Ses yeux sondent les miens pour y lire la vérité. Dans ses iris outremer, je lis tant de tristesse, tant de lassitude. J'y vois les épreuves de la vie, les chagrins, les déceptions, tout ce qu'il tait à longueur de temps sans jamais se plaindre.

- Je suis vraiment désolée.

J'ai envie de le prendre dans mes bras, de lui offrir à mon tour un peu de la douceur qu'il distille à longueur de temps. Mais ses lèvres s'étirent légèrement en un petit sourire. Un sourire pourtant triste, fatigué. Un sourire qui ne contredit pas son regard. Il se lève prestement, comme pour éviter mon geste qu'il devine.

- Fruit ou yaourt pour le dessert ?

Il va chercher deux poires dans le frigo, que nous mangeons en silence. Je regarde ses mains soignées éplucher rapidement le fruit, le couper en morceaux qu'il porte à sa bouche. Ses mains que j'aimerais sentir se promener sur moi. Ses doigts fins qui s'entrecroiseraient avec les miens. Le jus fait briller ses lèvres, j'ai envie de...

- Lou, tu rêves ? Elle n'est pas bonne, ta poire ?

- Si, si. C'est juste que je n'ai plus très faim.

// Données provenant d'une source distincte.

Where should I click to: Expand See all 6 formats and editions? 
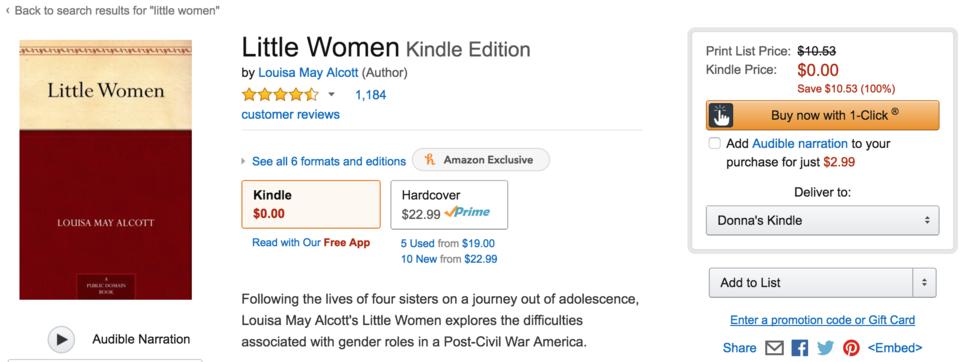(x=329, y=161)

En tout cas, pas de fruit.

Le dessert avalé, Thomas prend congé. Je n'ai pas l'habitude de le voir si calme, je m'en veux beaucoup de l'avoir assombri par mon attitude. Je l'accompagne à la porte et, au moment de partir, au lieu de m'embrasser sur les joues, comme le veut l'usage, il pose sa bouche sur mon front. C'est un geste à la fois d'une grande tendresse, mais aussi très platonique, presque fraternel. Un geste qui veut tout dire. Il faut que je calme mes ardeurs. Je le retiens et pose ma tête sur son épaule, comme pour lui demander à nouveau pardon. Je sens le parfum dans son cou, son odeur qui m'affole et m'apaise à la fois. Cette ambivalence infernale. Il passe brièvement sa main dans mon dos avant de s'écarter de moi et de partir.

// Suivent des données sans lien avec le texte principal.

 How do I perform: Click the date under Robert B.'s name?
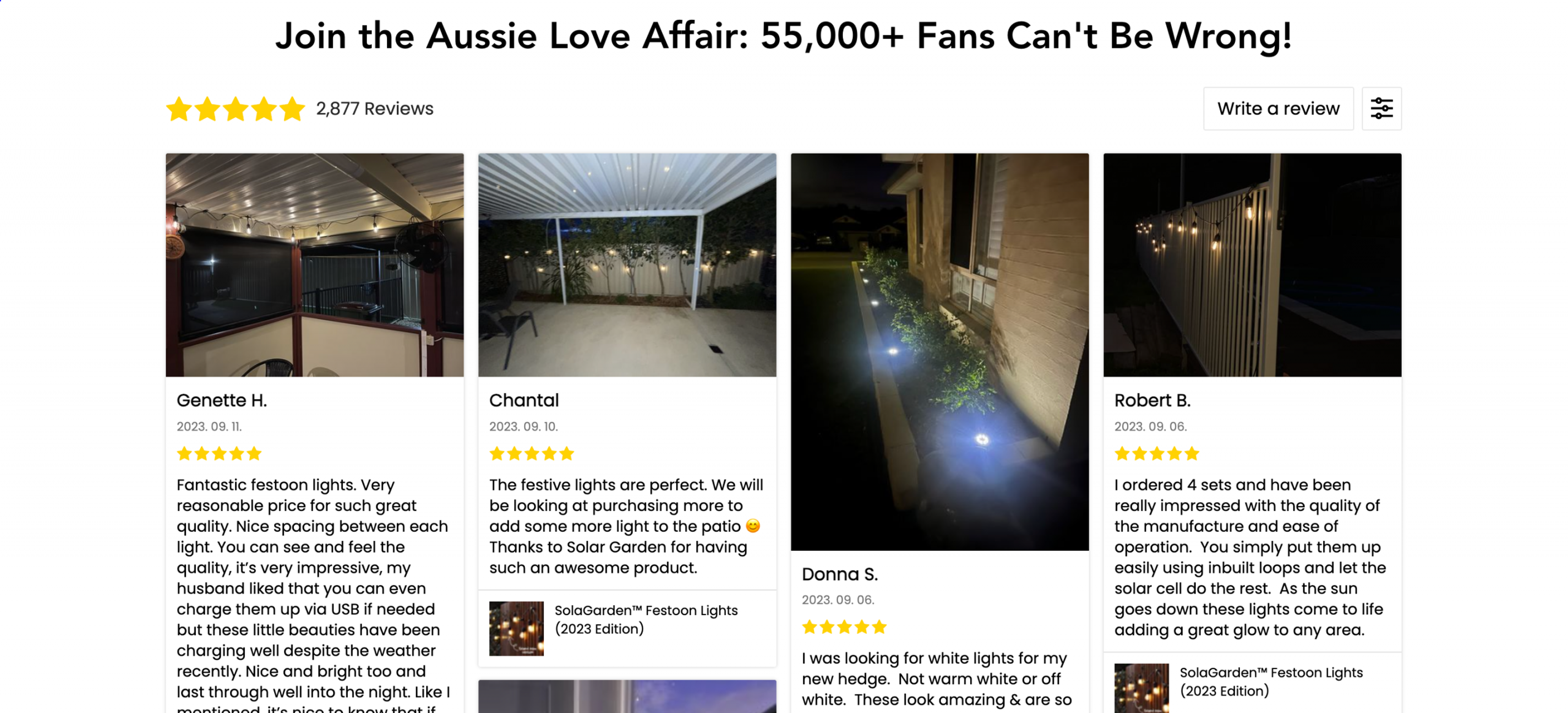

Nous avons prévu de nous retrouver jeudi prochain, pour faire le point sur l'avancement du projet, et continuer à rechercher les fournisseurs. Dès que la vente sera effective et que nous aurons les clefs, nous pourrons nous concentrer sur l'aménagement et la décoration, j'ai tellement hâte.

Nous n'allons pas nous voir pendant cinq jours, et contrairement à ce que je lui ai craché sur le chemin du retour, il me manque déjà.